** Start **

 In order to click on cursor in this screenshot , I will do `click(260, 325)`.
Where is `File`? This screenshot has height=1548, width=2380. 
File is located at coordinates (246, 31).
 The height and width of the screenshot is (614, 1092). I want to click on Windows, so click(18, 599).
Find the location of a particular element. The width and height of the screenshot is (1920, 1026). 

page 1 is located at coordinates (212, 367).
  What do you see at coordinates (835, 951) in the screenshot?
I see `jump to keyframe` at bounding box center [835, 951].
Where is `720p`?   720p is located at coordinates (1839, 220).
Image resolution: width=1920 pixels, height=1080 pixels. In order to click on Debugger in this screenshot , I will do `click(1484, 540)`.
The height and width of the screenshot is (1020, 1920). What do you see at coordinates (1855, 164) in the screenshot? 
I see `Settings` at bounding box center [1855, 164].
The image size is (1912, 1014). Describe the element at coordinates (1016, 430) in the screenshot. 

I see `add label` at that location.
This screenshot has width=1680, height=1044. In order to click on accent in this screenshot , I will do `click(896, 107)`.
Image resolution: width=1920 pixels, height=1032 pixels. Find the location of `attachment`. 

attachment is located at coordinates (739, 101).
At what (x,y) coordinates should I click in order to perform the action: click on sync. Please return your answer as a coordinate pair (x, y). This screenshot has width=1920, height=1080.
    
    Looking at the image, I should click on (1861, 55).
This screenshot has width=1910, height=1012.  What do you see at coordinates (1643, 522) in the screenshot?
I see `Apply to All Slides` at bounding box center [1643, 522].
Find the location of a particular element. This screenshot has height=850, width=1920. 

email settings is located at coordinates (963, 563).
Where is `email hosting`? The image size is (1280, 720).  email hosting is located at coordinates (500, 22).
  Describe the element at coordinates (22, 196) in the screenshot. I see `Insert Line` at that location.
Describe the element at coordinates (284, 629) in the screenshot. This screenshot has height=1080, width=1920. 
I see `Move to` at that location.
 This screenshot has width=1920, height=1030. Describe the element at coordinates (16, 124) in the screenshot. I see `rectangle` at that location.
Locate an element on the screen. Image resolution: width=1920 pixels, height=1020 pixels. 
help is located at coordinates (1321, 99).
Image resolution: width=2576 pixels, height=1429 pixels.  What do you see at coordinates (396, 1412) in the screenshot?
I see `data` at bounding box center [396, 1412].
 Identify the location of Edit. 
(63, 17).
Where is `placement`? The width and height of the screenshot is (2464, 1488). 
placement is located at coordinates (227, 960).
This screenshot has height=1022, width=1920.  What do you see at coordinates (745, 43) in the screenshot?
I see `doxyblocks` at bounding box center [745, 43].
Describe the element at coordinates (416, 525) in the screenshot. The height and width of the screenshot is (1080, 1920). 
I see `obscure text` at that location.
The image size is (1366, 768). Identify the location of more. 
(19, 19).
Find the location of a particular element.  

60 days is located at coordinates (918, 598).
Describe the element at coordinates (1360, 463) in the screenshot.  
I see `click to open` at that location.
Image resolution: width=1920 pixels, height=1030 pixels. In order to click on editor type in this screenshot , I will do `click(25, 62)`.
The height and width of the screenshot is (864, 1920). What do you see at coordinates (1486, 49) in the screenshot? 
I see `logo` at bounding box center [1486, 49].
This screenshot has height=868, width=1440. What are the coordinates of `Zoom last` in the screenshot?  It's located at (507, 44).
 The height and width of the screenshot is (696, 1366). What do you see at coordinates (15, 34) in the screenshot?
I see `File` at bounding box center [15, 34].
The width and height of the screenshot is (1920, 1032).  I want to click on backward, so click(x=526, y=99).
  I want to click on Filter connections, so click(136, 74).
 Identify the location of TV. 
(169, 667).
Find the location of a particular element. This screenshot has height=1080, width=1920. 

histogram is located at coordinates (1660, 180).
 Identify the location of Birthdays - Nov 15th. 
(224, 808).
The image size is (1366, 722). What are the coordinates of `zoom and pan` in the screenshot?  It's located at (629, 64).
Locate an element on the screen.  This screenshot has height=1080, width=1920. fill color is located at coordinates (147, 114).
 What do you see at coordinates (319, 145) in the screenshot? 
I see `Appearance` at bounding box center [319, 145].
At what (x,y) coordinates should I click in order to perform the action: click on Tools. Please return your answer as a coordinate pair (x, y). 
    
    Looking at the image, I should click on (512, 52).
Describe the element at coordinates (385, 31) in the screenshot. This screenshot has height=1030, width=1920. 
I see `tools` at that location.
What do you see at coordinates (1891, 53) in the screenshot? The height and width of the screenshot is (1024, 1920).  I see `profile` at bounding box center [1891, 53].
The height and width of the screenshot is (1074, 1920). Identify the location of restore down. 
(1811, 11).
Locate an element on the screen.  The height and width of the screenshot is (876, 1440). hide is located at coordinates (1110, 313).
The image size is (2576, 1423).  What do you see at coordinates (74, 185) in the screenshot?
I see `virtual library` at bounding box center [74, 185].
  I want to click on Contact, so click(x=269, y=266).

** End **

REQUIREMENTS: Copy the records word for word, beginning at the line that contains "Describe the element at coordinates (416, 525)" and ending after the line that contains "60 days is located at coordinates (918, 598).".

OUTPUT OF THE EXERCISE:
Describe the element at coordinates (416, 525) in the screenshot. The height and width of the screenshot is (1080, 1920). 
I see `obscure text` at that location.
The image size is (1366, 768). Identify the location of more. 
(19, 19).
Find the location of a particular element.  

60 days is located at coordinates (918, 598).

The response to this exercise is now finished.